Art Basel in Hong Kong 2017: A post-mortem
Diana d'Arenberg at .com/.cn, presented by K11 Art Foundation and MoMA PS1. K11 Art Foundation pop-up space, Hong Kong (21 March–30 April 2017). Courtesy the author.
For one week each year, Hong Kong, the capital of capital, transforms from a tycoon's Monopoly board dotted with luxury malls and expensive real estate into Asia's art centre. During Art Basel's annual week in Hong Kong in 2017, art could be found everywhere. Malls were filled with art and every conceivable brand and Hong Kong social personality jumped on the bandwagon for a quick fix of cultural cachet. Art was newly commissioned to hang in bars and homes just in time for the parties; the streets were paved with insta-collectors and shared hysteria. It was like a coming out ball. There were reputations to be minted and statuses to be cemented in that most rarefied and elite of clubs: the art world.

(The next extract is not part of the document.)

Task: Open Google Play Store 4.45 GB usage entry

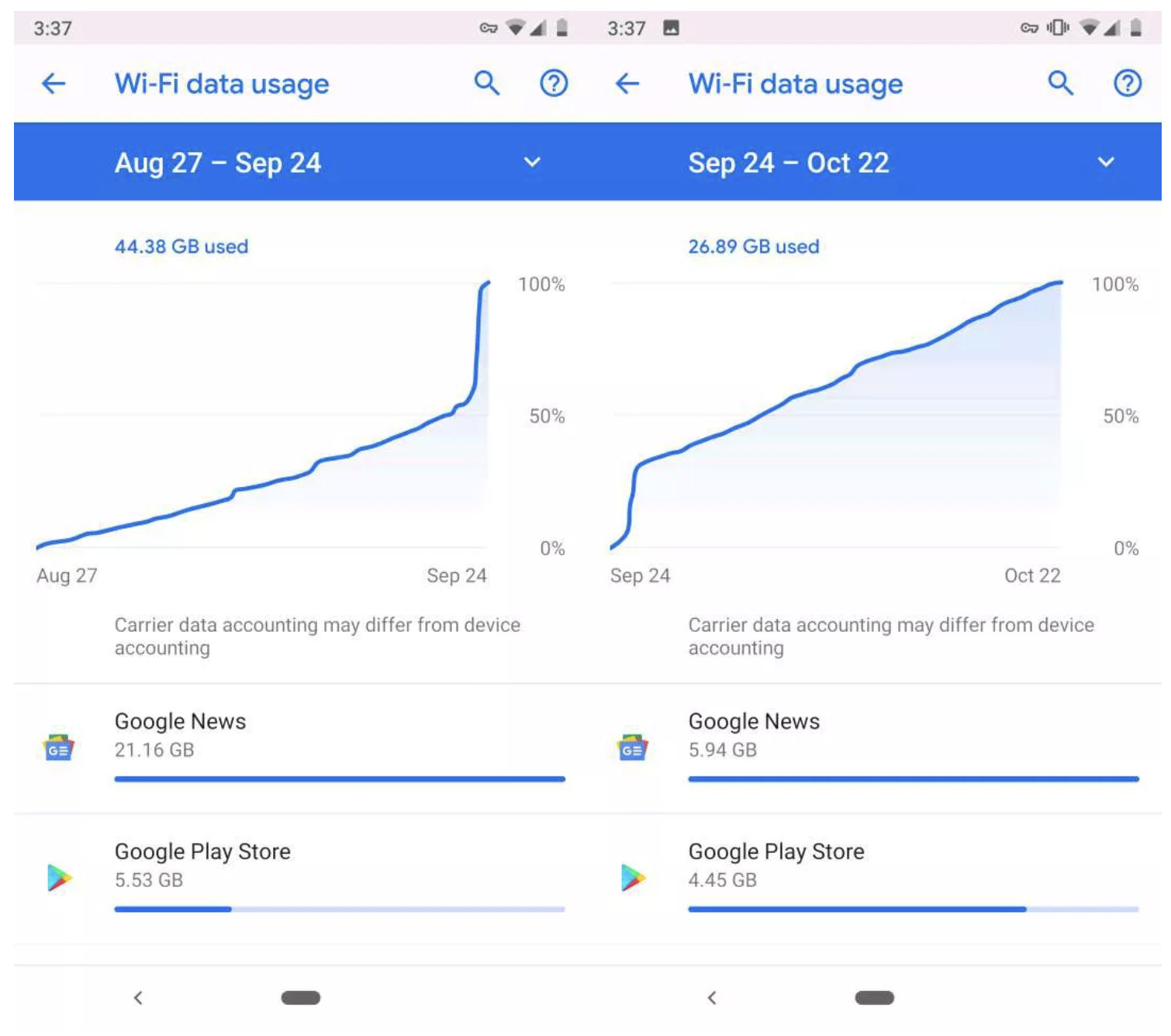Action: pyautogui.click(x=875, y=879)
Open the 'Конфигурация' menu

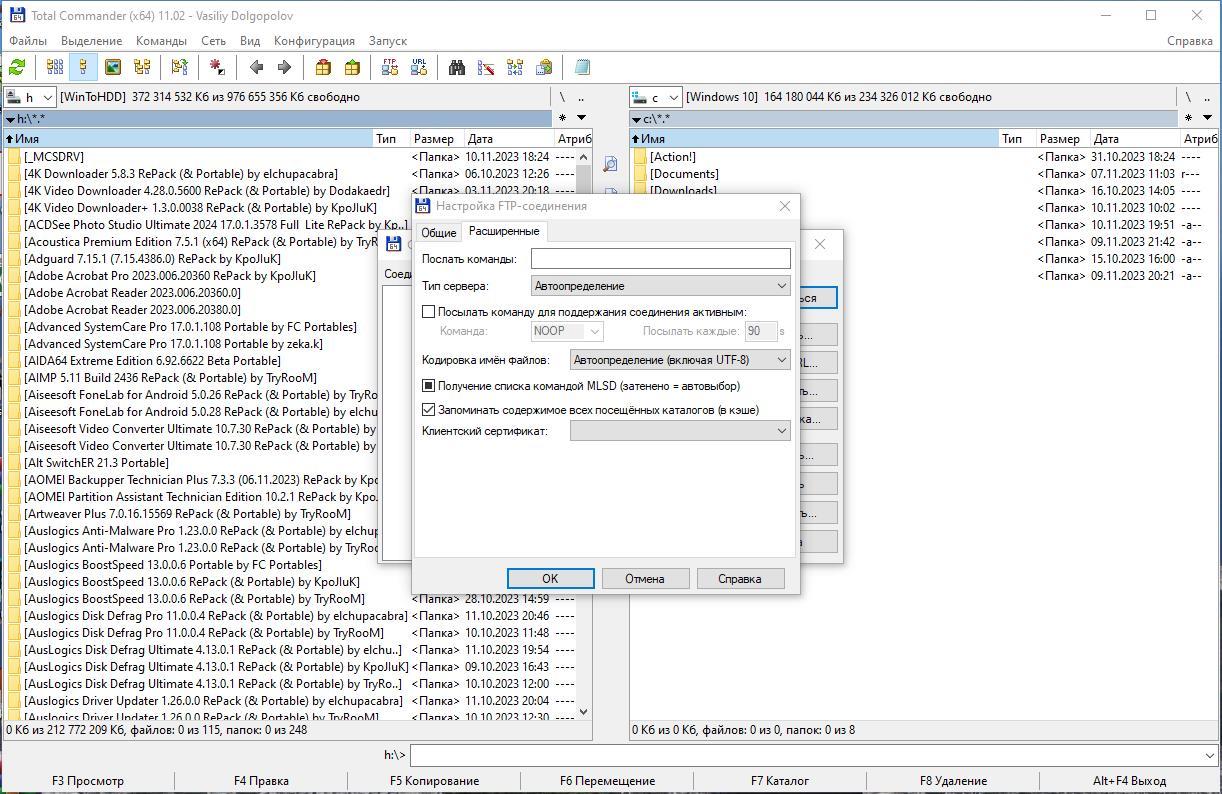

Hong Kong has come a long way from the contemporary art backwater many bemoaned less than a decade ago, with the city having cemented itself as an art market force to be reckoned with, reflecting an increasing shift in economic power from Europe to Asia. (A 2017 Art Basel and UBS Global Art Market Report found China to be the third largest art market in the world, after the United States and the United Kingdom.) Hong Kong still officially enjoys a transparent British rule of law, no tax on art and logistical advantages. The art laundromat runs smoothly. Despite increased scrutiny on the outflow of capital from the mainland, there was no shortage of big collectors from the mainland at the fifth edition of Art Basel in Hong Kong (ABHK) this year. Young wealthy Chinese collectors, many already the directors of their own museums and art foundations—like Michael Xufu Huang, co-founder of M Woods, Kiki Liu of Si Shang, and David Chau of Art021—flocked to the fair. International museum groups and art patron groups were also in abundance at this year's edition of ABHK: MoMA, the Serpentine Galleries, LACMA, SFMOMA, Sydney's Artspace all brought out contingents.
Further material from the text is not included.